Practical information

ECAS-SFdS class on “Random forests: basics, extensions and applications” will be held on October 8-13, 2023 at Fréjus, France. I will be teaching in this class. This page gathers information on the material produced for participants and on practical recommandations for the computing sessions.

TL;DR:

  1. Clone the github repository of the class on your computer

  2. Download the course material as described in the README files of the directories */class/

  3. Download the data as described in the README files of the directories */data/

  4. Install R, RStudio, and R packages ggplot2, reshape2, SISIR, GENIE3, igraph, PRROC, and rfPermute

  5. Install Python, Jupyter notebook, and the Python librairies matplotlib, numpy, pyts, session_info, and sklearn

Material

My class will cover 2-3 topics (work in progress…) including:

  • random forest for functional data analysis (e.g., mostly time series)
    • slides (theoretical part).
    • practical part on “Using random forest for functional data with time-series random forest and BOSS random forest”: Analysis of the GunPoint dataset shared through Google Colab. This file is a Jupyter notebook also available in the directory fda/practical of the class github repository. You are free to either: i) use it directly on Google Colab by creating a copy (File / Save a copy in drive), ii) use it on your own computer (be sure to have the necessary Python libraries installed), or iii) use it in a RStudio cloud account.
    • practical part on “Interval selection for random forest with functional data”: Truffle analysis with random forest. This file is the HTML output of a Quarto file (i.e., Rmarkdow) and its source code is available in the directory fda/practical of the class github repository.
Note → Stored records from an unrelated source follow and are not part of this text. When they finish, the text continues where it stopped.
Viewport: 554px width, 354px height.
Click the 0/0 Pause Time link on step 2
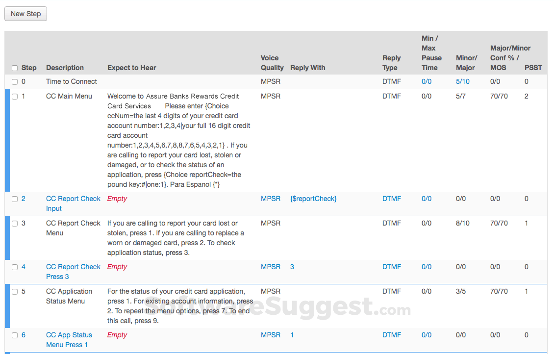(426, 199)
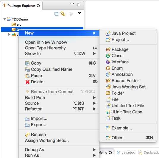159x158 pixels.
Task: Collapse the TDDDemo project tree node
Action: pyautogui.click(x=4, y=19)
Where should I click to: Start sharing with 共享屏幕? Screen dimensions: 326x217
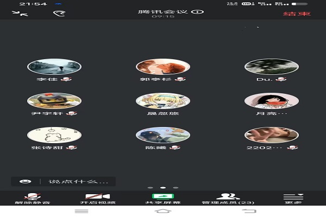(x=163, y=198)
You are free to either: i) directly use this file and copy/paste the code in an R terminal, ii) use directly the Quarto file on your own computer (make sure to have downloaded the data and installed the libraries), or iii) use the Quarto file in a RStudio cloud account. Data for this practical session have to be downloaded as described in README file of the directory fda/data of the class github repository.
  • random forest for network inference (in biology)
    • slides (theoretical part).
    • practical part on “Network inference with random forest”: Analysis of some expression data for Bacillus subtilis. This file is the HTML output of a Quarto file (i.e., Rmarkdow) and its source code is available in the directory /network/practical of the class github repository. You are free to either: i) directly use this file and copy/paste the code in an R terminal, ii) use directly the Quarto file on your own computer (make sure to have downloaded the data and installed the packages), or iii) use the Quarto file in a RStudio cloud account. Data for this practical session are included in the directory network/data of the class github repository.

Technical information

I am using Ubuntu 22.04 LTS (xubuntu distribution).
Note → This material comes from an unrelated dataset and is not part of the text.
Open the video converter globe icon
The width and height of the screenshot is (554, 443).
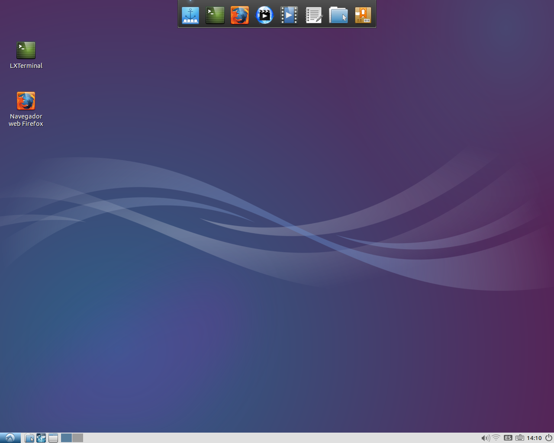(264, 14)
  • Python configuration: On my computer, I am using Python 3.10.12 with Jupyter notebook (6.4.12). The following librairies are required for the notebooks (versions are given for the records but the Google Colab versions are not the same and the notebook works perfectly):
    • matplotlib 3.6.2
    • numpy 1.23.5
    • pyts 0.13.0
    • session_info 1.0.0
    • sklearn 1.3.0
  • R configuration: I am using R 4.3.1 in RStudio (any recent version should work). The following packages are required for the Quarto files:
    • ggplot2 3.4.3
    • reshape2 1.4.4
    • SISIR 0.2.2
    • GENIE3 1.22.0
    • igraph 1.5.1
    • PRROC 1.3.1
    • rfPermute 2.5.2

For R, the renv configuration file is provided. If you want to use renv, the R command line renv::init() using the “Restore” option should properly install all the required packages for the practicals.